Some of these guidelines bring up issues that you ought to consider
for ordinary web sites as well.
(1998 UK prices)
You will need a CD or DVD writer to build your test CDs.
You will also need some software to help you get data onto the CD.
There will be some software that comes with your CD writer,
but check out the list below if you are looking for alternatives.
CD-R disks cannot be erased, though you can write data more than once.
CD-RW disks can be erased and are read/write.
Most CD writers nowadays support both types of disk.

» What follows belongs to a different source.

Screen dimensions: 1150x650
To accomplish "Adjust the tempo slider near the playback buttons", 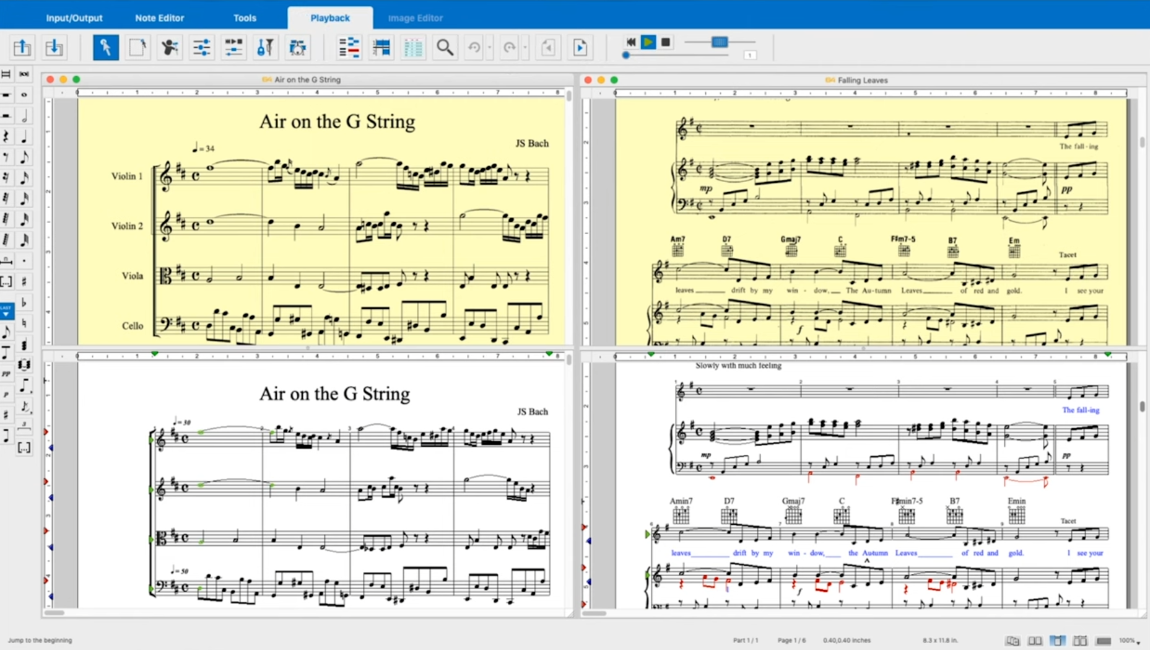I will [x=719, y=42].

A writer with a SCSI interface is recommended, as IDE writers may be more prone
to errors. Slow PCs and unbranded disks may similarly result in duff disks.
Space and size
If you keep writing the same files to CD-R disks, then accessing these files
will take longer and longer. Therefore, for your final release,
make sure you use a completely blank CD to make your master copy.
Basic CD-R disks cost only about a pound, while CD-RW disks are a tenner or so.

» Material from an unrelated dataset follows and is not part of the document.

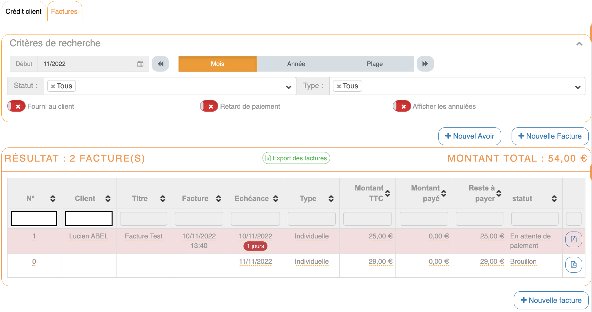Screen dimensions: 592x312
Task: Open the calendar date picker icon
Action: point(140,64)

CDs give you 650-700 MB of space. Each time you write a bunch of files to
the CD, there is an overhead of several MB. So 30MB of files may take
up 40MB of space.
You might like to consider business card small CD-Rs (HandiCDs) that give about 50MB storage
space in a rounded 86mm x 63mm format. These fit into the indent in CD players.

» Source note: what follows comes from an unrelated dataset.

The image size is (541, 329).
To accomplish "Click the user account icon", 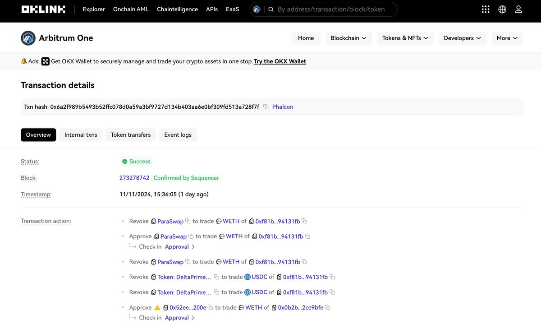I will [x=518, y=9].
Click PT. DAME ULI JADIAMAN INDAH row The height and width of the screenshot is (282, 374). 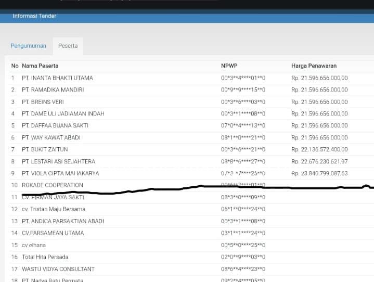[63, 114]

They can be cheaper than normal CD-Rs. Quite natty in a plastic sleeve.
However some computers, such as Apple Macs, will not be able to read small CDs.
A new development in 2001 are Programmable CD-ROMs, eg from
These CDs can be stamped with the bulk of their information. However, a small area of the CD
is available to be written in a standard CD-writer. These CDs allow the bulk of your information
to be pressed quickly, but still allow the CD to be customised.
For small quantities with not too much data,
you can burn each CD yourself, say onto pre-printed blank CD-R disks.
In practice we have found that it is difficult to write CD-R disks more than 5-10 times.
You can get label printing systems that use ordinary printers and
stick on. They usually have some software to help you fit your design onto the
Factory-stamped and printed
Specialised printers can be bought to print directly on CDs.
The next stage up is to get printable blank CD-R disks for about £1.50.
Professional printing costs about a pound each.
The final solution is to get a pressing plant to churn out copies.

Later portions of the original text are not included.